Both Aston and Roberts began their academic careers as geographers. Roberts has remained one, and has long held a chair as Professor of Geography at Durham University. Aston moved into archaeology, becoming the first county archaeologist for Somerset, and teaching at Bristol, Birmingham and Oxford. Rackham is a botanist. Hoskins and Beresford were historians. The study of the landscape is a broad field.
Aside from his reports and papers, and away from his popular works, Aston’s two greatest contributions to landscape studies were his two synthesis works, Interpreting the Landscape (1985, revised 1997) and The Landscape of Towns, co-written with historical geographer James Bond (1976, revised 2000).
General works covering wide periods on a national scale must, of necessity, skip many details, but Aston managed to paint a sufficiently comprehensive picture of trends, methods of investigation and techniques. Though I now live far from the fields and deserted villages he once guided me through, his books are never far from my hand.
In his own words, from his introduction to Interpreting the Landscape: “The past is all about us… a truism which deserves to be repeated because it is so true; whether we like it or not, in this country we do live in a museum. Yet how are we to disentangle and interpret it?”

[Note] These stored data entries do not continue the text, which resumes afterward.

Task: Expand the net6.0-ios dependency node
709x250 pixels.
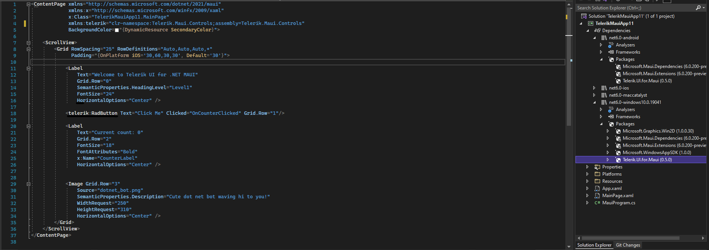Action: click(x=594, y=88)
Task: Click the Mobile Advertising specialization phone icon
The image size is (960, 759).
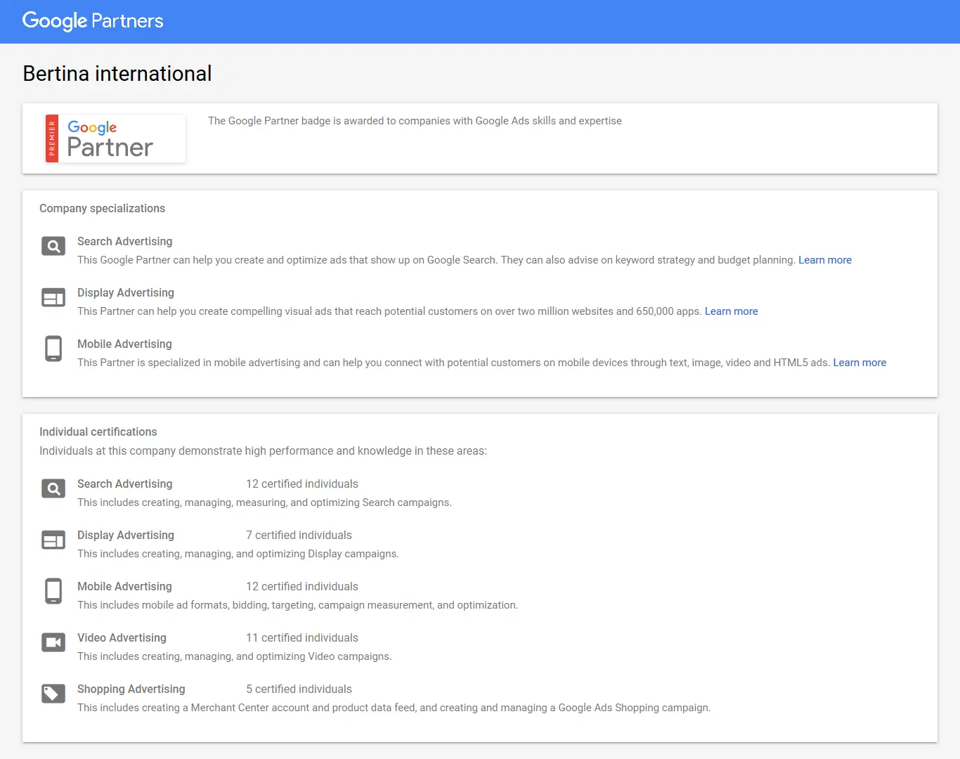Action: [x=53, y=349]
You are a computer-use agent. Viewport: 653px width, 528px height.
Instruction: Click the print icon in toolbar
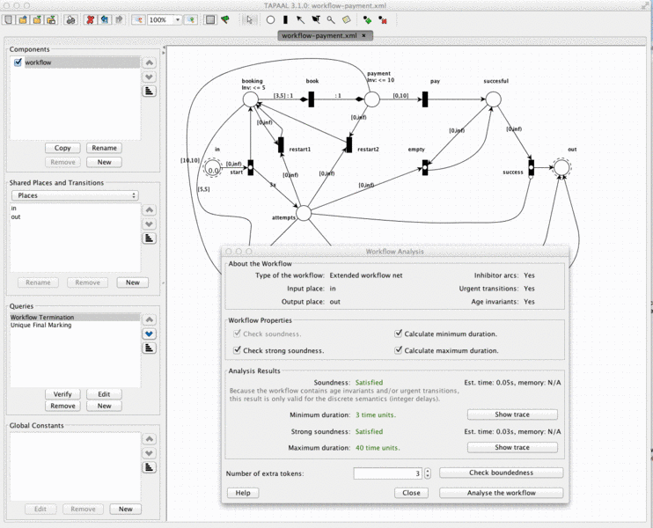pos(70,19)

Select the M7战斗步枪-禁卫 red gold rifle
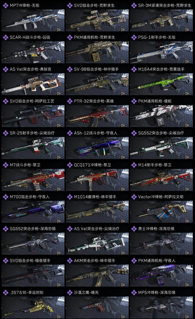(x=33, y=180)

Aston not only disentangled it and interpreted it, he explained it and taught people how to read it. Many’s the time I’ve stood on a hill, looking down into a dale or valley, noting the patterns of the walls and hedges and tracing the outlines of medieval strips, 16th or 19th century enclosures, traces of square prehistoric fields. Aston’s work taught me to differentiate medieval ridge and furrow from Napoleonic ridge and furrow, to read the humps and bumps revealed by shadows or by more intensive survey with theodolite and staff, with resistivity meter and magnetic resonance.

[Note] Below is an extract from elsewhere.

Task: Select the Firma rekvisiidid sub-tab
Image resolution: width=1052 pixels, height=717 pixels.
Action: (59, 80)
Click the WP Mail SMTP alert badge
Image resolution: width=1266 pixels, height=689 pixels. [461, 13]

Aston closed his introduction to Interpreting the Landscape with these words: “When Professor W. G. Hoskins wrote The Making of the English Landscape in 1955, he said (p14) ‘The English landscape itself, to those who know how to read it aright, is the richest historical record we possess.’ Since then, study after study has shown how much can be learnt. We now know that the landscape as created and used by people is much older than we thought, with perhaps as much as 12,000 years of intense activity represented. We know that its development has been more complex than we ever imagined, with many combinations of and interrelationships between the factors mentioned above. Change, rather than stability, has been the order of the day. The idea of an unchanging landscape since time immemorial has had to be replaced now by one of great dynamism. If we could see the English landscape developing over the last 6,000 years in a speeded-up film, it would certainly resemble an ants’ nest, with not only the ants moving about at a great pace, but the nest itself being shifted continuously!”
Aston may have been an eccentric, wild-haired caricature of an archaeologist, but his passion and enthusiasm shone through his writing and his TV presentation, and was tempered with professionalism, honesty and academic rigour. Archaeology could not have had a finer poster boy.

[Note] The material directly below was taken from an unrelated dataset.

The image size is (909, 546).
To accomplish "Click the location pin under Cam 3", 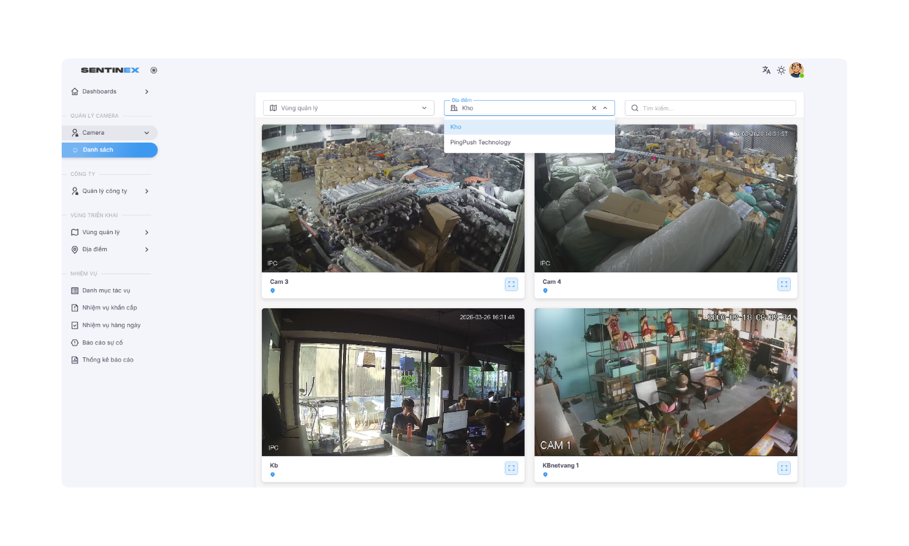I will point(273,291).
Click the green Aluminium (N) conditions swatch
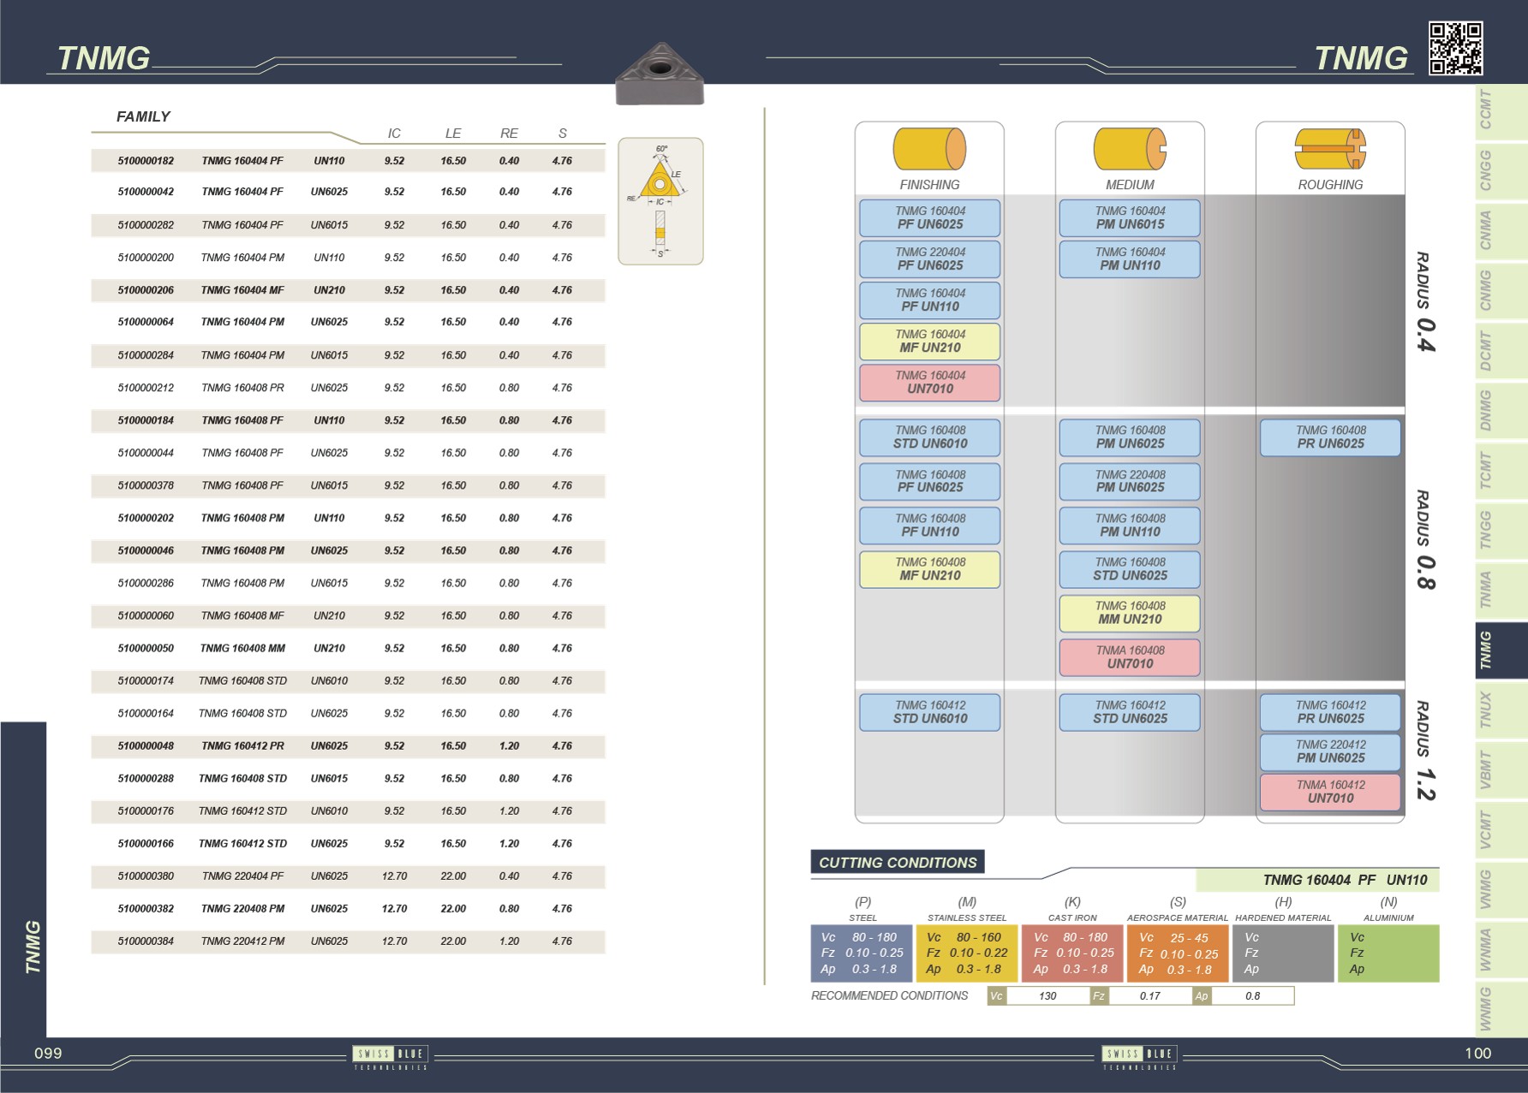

And as to the influence of Time Team, I remember doing a resistivity survey with a colleague around the remains of Beauchief Abbey in Sheffield, which lies on the edge of a golf course (those ridges across the fairway are from Napoleonic steam-ploughing, golfers, and are not medieval). We were looking for a grange (a monastic farm) which was thought to lie close by. Lacking the high-tech computerised add-ons of Bradford University’s geophysics, we were working in a taped grid, recording results the old-fashioned way, on a clipboard with a pencil, when a golfing party walked past. Thanks to Aston and co, they knew exactly what we were doing.
“Eyup, it’s Time Team,” one called.
“Nay, lad,” replied my colleague. “It’s Saturday – we’re t’Time-and-a-Half Team.”
The golfers chuckled, and continued their game. A few years earlier, we’d likely have had to stop the survey, or assign a dedicated volunteer, to explain to passers-by what we were doing, how the equipment worked, and reassure them we weren’t developers planning to build over their golf course.